= Directions =
Using the data below, repeat all of it precisely.

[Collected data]
::::::::
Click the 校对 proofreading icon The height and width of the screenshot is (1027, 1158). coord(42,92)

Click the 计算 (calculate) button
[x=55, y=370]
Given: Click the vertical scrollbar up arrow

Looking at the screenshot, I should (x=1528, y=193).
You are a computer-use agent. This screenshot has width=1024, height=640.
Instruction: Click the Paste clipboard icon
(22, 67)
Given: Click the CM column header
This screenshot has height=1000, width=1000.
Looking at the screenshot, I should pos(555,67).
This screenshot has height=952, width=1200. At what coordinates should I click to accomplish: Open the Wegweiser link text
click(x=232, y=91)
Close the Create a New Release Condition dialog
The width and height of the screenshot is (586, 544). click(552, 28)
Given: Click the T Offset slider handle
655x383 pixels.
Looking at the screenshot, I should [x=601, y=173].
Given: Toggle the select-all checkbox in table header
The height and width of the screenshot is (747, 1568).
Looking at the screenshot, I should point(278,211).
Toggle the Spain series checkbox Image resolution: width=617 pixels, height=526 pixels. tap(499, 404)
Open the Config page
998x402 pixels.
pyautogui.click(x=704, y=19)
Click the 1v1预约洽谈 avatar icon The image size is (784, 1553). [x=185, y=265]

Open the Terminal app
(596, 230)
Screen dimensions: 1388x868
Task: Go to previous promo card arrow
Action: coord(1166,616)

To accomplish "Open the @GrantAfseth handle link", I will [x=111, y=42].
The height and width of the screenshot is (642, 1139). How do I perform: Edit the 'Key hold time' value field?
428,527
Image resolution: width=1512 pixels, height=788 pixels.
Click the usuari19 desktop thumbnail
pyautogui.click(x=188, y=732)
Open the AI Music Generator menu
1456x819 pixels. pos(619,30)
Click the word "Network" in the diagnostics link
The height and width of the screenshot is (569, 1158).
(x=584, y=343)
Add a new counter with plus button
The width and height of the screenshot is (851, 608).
::::::::
= Task response =
Click the 校对 proofreading icon The height and width of the screenshot is (1027, 1158). coord(42,92)

Click the 计算 (calculate) button
[x=55, y=370]
Given: Click the vertical scrollbar up arrow

Looking at the screenshot, I should (x=1528, y=193).
You are a computer-use agent. This screenshot has width=1024, height=640.
Instruction: Click the Paste clipboard icon
(22, 67)
Given: Click the CM column header
This screenshot has height=1000, width=1000.
Looking at the screenshot, I should pos(555,67).
This screenshot has height=952, width=1200. At what coordinates should I click to accomplish: Open the Wegweiser link text
click(x=232, y=91)
Close the Create a New Release Condition dialog
The width and height of the screenshot is (586, 544). click(552, 28)
Given: Click the T Offset slider handle
655x383 pixels.
Looking at the screenshot, I should [x=601, y=173].
Given: Toggle the select-all checkbox in table header
The height and width of the screenshot is (747, 1568).
Looking at the screenshot, I should point(278,211).
Toggle the Spain series checkbox Image resolution: width=617 pixels, height=526 pixels. tap(499, 404)
Open the Config page
998x402 pixels.
pyautogui.click(x=704, y=19)
Click the 1v1预约洽谈 avatar icon The image size is (784, 1553). [x=185, y=265]

Open the Terminal app
(596, 230)
Screen dimensions: 1388x868
Task: Go to previous promo card arrow
Action: coord(1166,616)

To accomplish "Open the @GrantAfseth handle link", I will [x=111, y=42].
The height and width of the screenshot is (642, 1139). How do I perform: Edit the 'Key hold time' value field?
428,527
Image resolution: width=1512 pixels, height=788 pixels.
Click the usuari19 desktop thumbnail
pyautogui.click(x=188, y=732)
Open the AI Music Generator menu
1456x819 pixels. pos(619,30)
Click the word "Network" in the diagnostics link
The height and width of the screenshot is (569, 1158).
(x=584, y=343)
Add a new counter with plus button
The width and height of the screenshot is (851, 608).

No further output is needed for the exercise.